Task prompt »
Using the entries that follow, collect the lines where the word "agent" appears.
======== Record set
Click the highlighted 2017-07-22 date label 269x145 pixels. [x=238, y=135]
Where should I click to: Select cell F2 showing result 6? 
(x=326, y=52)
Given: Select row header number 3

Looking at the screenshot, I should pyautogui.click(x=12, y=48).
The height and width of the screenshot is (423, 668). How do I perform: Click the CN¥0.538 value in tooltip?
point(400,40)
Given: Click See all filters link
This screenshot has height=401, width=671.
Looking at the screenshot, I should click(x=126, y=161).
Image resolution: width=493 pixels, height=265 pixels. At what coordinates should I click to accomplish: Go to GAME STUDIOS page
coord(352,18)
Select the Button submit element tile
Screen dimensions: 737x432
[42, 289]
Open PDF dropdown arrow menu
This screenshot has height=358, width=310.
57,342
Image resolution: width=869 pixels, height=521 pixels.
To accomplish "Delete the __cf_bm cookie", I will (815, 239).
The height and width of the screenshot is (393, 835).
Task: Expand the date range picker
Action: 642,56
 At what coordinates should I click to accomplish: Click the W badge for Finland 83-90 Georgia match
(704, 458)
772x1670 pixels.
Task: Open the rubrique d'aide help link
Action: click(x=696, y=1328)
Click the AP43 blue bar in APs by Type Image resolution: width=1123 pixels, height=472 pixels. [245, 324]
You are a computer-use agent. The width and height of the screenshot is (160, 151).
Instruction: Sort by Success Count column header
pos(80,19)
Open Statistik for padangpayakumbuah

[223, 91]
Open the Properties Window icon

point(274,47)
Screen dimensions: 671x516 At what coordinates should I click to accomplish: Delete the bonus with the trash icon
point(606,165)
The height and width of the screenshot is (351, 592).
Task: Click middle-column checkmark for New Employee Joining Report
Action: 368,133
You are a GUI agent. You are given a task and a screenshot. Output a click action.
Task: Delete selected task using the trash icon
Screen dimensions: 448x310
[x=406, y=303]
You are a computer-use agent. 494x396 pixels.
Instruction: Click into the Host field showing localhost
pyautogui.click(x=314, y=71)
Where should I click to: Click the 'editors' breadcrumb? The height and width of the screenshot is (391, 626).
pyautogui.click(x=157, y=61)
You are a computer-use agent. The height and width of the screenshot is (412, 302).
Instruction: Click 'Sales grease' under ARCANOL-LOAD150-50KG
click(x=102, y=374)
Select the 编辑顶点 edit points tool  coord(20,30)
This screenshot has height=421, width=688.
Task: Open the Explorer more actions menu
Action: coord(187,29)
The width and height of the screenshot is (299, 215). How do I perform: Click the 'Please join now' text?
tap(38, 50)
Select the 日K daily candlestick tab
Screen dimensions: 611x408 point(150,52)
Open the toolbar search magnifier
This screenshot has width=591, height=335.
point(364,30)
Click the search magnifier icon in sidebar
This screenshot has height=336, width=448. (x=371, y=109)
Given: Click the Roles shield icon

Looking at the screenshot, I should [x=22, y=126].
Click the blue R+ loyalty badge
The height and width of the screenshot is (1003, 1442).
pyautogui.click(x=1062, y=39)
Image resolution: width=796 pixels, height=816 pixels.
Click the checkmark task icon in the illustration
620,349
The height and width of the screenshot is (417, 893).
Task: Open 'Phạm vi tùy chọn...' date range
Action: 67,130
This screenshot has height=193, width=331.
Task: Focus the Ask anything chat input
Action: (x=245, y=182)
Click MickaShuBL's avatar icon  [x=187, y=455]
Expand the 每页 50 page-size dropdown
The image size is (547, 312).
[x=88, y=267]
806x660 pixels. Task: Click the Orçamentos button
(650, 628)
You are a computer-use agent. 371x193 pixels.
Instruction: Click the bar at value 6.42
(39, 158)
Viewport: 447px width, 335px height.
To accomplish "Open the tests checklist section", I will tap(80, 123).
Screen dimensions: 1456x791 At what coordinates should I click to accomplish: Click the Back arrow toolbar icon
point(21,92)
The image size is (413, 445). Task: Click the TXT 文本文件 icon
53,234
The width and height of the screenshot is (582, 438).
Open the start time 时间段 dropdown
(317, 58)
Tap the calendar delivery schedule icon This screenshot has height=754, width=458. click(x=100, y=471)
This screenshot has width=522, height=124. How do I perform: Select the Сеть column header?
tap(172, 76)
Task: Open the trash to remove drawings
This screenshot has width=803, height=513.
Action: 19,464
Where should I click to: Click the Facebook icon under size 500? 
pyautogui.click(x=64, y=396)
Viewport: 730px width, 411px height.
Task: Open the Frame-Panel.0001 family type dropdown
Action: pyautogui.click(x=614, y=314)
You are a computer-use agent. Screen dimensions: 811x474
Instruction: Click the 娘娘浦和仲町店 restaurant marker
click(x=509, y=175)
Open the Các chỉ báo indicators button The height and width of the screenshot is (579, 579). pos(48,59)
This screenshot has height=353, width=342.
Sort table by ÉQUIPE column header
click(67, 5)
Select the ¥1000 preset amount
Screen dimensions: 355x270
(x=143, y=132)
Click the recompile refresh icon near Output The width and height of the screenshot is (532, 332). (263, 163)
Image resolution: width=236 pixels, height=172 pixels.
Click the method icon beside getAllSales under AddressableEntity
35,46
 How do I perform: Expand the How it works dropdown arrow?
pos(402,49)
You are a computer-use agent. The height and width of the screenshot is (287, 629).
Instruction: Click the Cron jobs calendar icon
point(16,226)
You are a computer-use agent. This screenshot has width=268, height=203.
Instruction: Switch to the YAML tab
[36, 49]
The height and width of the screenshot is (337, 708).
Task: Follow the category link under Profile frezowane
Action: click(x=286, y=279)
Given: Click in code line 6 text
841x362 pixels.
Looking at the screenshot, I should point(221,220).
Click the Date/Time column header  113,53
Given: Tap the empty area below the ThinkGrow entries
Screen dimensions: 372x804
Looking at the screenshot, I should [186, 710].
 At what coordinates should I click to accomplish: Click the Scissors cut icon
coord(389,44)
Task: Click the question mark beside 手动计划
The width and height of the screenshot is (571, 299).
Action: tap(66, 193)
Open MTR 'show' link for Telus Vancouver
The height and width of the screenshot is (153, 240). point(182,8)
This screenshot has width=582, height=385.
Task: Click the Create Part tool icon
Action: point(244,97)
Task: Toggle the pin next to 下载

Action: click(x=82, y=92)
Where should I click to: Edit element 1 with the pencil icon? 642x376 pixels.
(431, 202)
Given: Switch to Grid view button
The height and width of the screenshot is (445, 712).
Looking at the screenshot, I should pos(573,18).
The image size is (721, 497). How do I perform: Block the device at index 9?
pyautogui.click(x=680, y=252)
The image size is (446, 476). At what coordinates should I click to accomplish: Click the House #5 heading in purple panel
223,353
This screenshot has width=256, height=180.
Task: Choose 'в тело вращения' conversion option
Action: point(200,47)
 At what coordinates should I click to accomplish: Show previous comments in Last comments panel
================
Answer section »
You are a computer-use agent. The width and height of the screenshot is (160, 151).
You are a GUI agent. You are given a task and a screenshot. Output a click action.
You are a computer-use agent. 494x396 pixels.
You are a computer-use agent. The height and width of the screenshot is (412, 302).
You are a computer-use agent. 371x193 pixels.
You are a computer-use agent. Screen dimensions: 811x474
You are a computer-use agent. The height and width of the screenshot is (287, 629).
You are a computer-use agent. This screenshot has width=268, height=203.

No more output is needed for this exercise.